:: Extracted data entries ::

• • •

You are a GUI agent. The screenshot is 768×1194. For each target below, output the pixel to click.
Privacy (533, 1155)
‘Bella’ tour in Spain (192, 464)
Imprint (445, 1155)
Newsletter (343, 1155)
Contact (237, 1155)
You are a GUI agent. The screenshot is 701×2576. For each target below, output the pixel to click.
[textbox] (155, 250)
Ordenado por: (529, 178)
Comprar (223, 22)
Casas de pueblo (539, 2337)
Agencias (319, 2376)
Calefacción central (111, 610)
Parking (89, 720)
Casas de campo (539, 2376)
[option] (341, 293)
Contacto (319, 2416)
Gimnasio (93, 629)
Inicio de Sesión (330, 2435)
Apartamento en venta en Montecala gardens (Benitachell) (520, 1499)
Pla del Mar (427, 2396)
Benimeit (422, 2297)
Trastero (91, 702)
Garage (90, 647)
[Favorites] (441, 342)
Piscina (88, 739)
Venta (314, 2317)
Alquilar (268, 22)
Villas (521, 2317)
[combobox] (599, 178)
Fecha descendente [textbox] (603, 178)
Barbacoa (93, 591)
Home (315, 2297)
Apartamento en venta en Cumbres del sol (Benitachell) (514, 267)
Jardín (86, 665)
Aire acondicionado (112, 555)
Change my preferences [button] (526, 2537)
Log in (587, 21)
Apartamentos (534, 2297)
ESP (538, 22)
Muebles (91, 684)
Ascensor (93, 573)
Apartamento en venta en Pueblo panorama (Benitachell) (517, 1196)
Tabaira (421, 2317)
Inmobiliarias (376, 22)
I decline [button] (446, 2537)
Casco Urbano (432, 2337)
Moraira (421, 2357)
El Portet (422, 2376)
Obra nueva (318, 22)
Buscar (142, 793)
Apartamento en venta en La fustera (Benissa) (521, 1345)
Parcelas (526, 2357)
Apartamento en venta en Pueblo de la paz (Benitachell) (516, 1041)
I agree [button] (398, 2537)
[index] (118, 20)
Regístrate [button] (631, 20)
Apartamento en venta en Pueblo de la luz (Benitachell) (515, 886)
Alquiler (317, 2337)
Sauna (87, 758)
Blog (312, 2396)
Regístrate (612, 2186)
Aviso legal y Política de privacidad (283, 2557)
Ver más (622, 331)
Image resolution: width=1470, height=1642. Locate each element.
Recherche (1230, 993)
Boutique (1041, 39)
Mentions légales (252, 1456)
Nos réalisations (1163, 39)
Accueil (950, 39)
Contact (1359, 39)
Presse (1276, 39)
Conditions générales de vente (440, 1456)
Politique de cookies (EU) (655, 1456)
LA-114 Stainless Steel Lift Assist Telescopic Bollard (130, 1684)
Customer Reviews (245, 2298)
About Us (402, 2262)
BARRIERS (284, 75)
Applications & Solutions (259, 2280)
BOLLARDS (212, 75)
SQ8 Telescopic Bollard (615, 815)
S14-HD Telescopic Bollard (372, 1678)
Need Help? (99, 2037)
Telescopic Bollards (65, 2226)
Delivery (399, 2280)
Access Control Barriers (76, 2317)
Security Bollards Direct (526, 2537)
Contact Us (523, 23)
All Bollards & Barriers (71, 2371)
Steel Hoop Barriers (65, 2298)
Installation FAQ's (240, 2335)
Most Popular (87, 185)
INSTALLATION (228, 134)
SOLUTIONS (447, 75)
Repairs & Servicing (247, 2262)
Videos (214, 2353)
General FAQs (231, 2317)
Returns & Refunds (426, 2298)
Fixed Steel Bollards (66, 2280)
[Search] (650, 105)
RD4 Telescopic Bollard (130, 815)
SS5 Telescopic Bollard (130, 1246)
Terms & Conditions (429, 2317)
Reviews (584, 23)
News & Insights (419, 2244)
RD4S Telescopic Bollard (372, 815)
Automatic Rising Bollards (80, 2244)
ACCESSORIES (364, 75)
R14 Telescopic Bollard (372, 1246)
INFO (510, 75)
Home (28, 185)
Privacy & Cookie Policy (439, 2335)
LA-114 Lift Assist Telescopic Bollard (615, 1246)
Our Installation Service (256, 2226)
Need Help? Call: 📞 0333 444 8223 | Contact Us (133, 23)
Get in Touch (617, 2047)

• • •

The answer must consist of every line from the records above that holds "Steel".

:: Output ::
LA-114 Stainless Steel Lift Assist Telescopic Bollard (130, 1684)
Steel Hoop Barriers (65, 2298)
Fixed Steel Bollards (66, 2280)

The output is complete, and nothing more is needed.